Recorded information Block Start

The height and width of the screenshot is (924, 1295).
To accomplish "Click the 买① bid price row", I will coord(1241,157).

Recorded information Block End
Recorded information Block Start

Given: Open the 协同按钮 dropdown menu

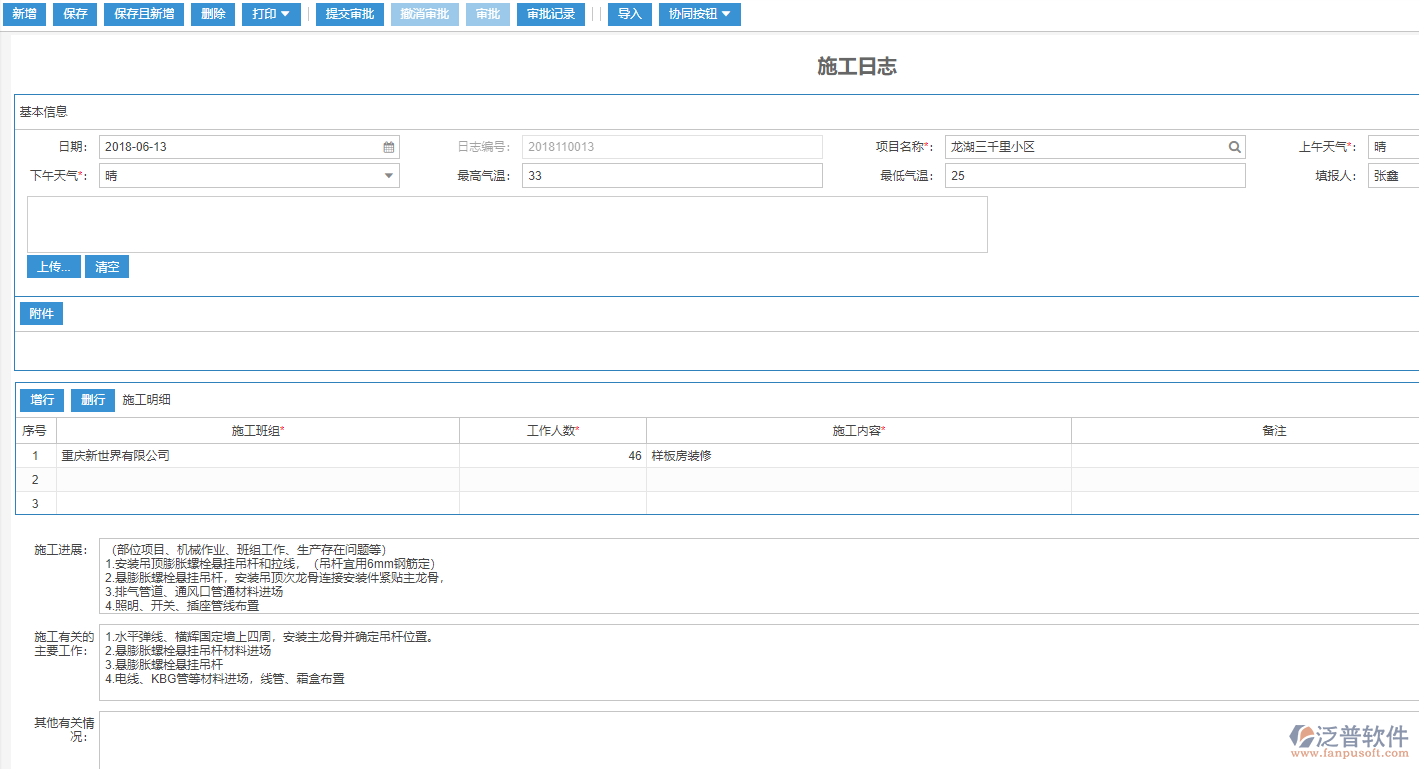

Recorded information Block End
Recorded information Block Start

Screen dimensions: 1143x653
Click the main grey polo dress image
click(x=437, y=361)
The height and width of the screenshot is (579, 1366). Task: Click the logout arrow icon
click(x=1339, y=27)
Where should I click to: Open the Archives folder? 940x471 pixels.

Recorded information Block End

Print again the lines of the entries above that fall between the line holding "Click the main grey polo dress image" and the line holding "Where should I", inclusive, exactly as they stand.

Result for this task:
Click the main grey polo dress image
click(x=437, y=361)
The height and width of the screenshot is (579, 1366). Task: Click the logout arrow icon
click(x=1339, y=27)
Where should I click to: Open the Archives folder? 940x471 pixels.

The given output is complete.